The Packet contacted several local current and former politicians to get their reactions to Dunderdale announcing she would leave the role of premier after a little over three years in office.
Fitzgerald said she thinks Dunderdale, who became premier after Williams stepped down in 2010, faced a challenge when replacing the extremely popular former premier. One poll had Williams with a 67 per cent approval rating when he left, the highest in the country. An Angus Reid poll in January put Dunderdale’s support at 24 per cent, the lowest of any premier in Canada.
She added that former premier Roger Grimes faced a similar problem when he stepped in to replace Brian Tobin.
“When someone steps down, whoever goes in place has got a lot of things to move on, and do it fast, and it’s impossible to do,” said Fitzgerald. “I think that’s what happened there. I think she tried to fill his shoes and do what he would do, and maybe it’s not what he would have done. Sometimes things goes wrong in politics.”
Being a woman in politics adds extra pressure, according to Fitzgerald, who has been mayor of Bonavista for 16 years and on council for 24. A lot has changed since she entered politics, but not everything.

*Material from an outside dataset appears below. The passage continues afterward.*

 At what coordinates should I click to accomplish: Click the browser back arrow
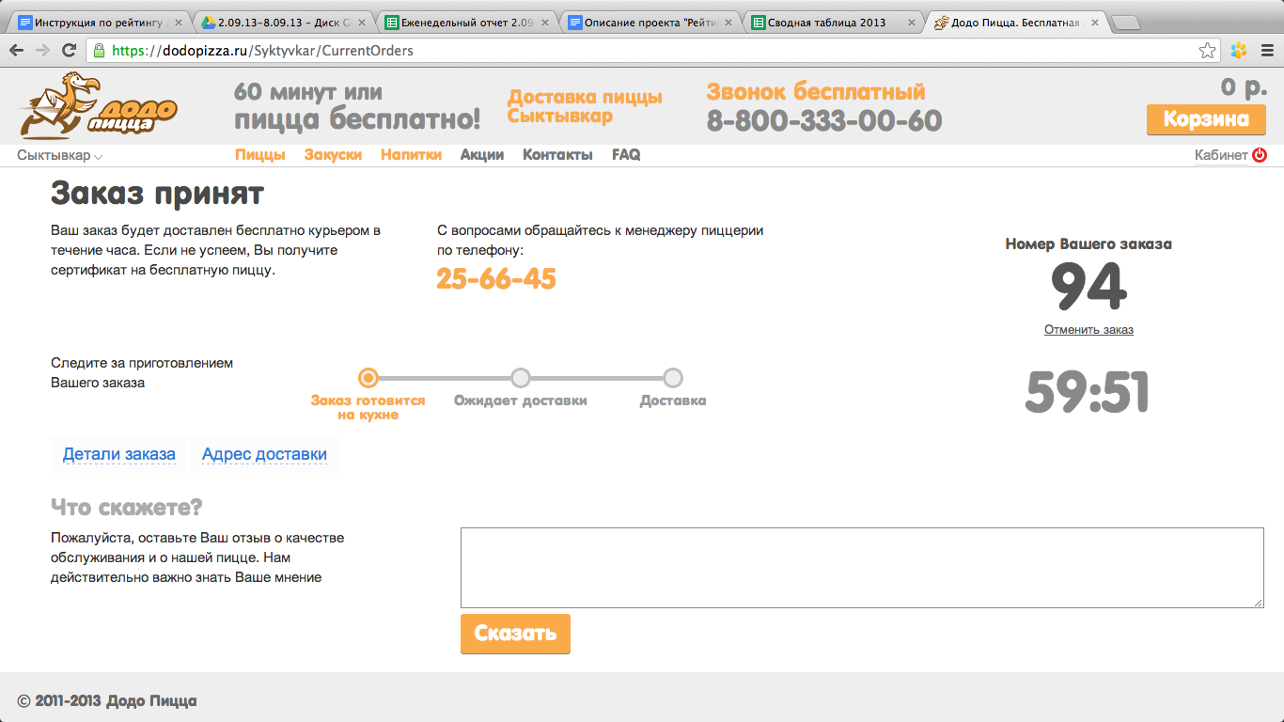coord(16,51)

“Over the years, it was always men in politics, then all of a sudden a woman comes on the scene, and she’s got to work twice as hard,” Fitzgerald said. “There’s a lot on her shoulders.”
But Fitzgerald says Dunderdale made some mistakes. She feels she didn’t listen to voters as much as she should have.
“When someone comes up to you on the street and complains to you, listen to what they’re saying,” said Fitzgerald. “I know there are some things you can’t do, but you’ve got to try your best.”
Tom Marshall will step in as interim leader until a new premier is chosen. Fitzgerald says she’s eager to work with whoever takes leadership of the provincial government.
Some of the things she wants the province to focus on include help for seniors. She says seniors have come to her complaining about changes to the province’s dental plan. Now they have to pay for more of the work, and that stretches the budgets of pensioners on a fixed income. The costs of things like electricity are also going up, according to Fitzgerald.
Mayor Donald Burt of Trinity Bay North says Dunderdale’s announcement came as a complete surprise to him. He says he’s unsure what will come of the change, but he hopes his town will get more help to recover from the loss of its shrimp plant; it closed permanently in 2011 after a year-long hiatus.
“We need some development in rural Newfoundland, with the way the fishery is going, that has to be part of it, and they should be looking at other aspects,” he said. “To open channels, accessibility, greater degree of involvement with the community, letting us know what’s available and when it’s available.”
Kay Young, a former minister in the Clyde Wells government of the 90s who now lives in Morley’s Siding, agrees that it’s hard being a woman in politics. Dunderdale was Newfoundland and Labrador’s first female premier.
“Women have to work twice as hard as men to be accepted,” she said. “Men have had many years of being leaders, while women, it’s only been the last 100 years that we’ve gradually gained momentum, and there’s still a glass ceiling out there, regardless of what the younger generations feel.”
Young says she thinks Dunderdale meant well but didn’t communicate to the public effectively, and Bill 29 started the decline that led to today’s resignation. Bill 29 gave the province increased power’s to restrict access to information and was passed in 2012.
“Whether it was the bureaucrats not giving her the information, I have no idea, but something went off the rails, and Bill 29 was the beginning, and her determination to push Muskrat Falls. It may be a good deal. I don’t know. I’m sure there are some good aspects of it but then again the information wasn’t getting out to us.”
Young is still an active member of the Liberal Party and says she has faith in Dwight Ball, who was elected Liberal leader in the fall, to challenge whoever leads the PC Party into the next election.
“I certainly wish Kathy Dunderdale the best in whatever she pursues. She tried very hard and maybe she wasn’t getting the right advice,” said Young.
“(Ball) exercises diplomacy. He’s not one to shoot from the hip without thinking. I have nothing but respect for the man and his ability to lead us into the next election.”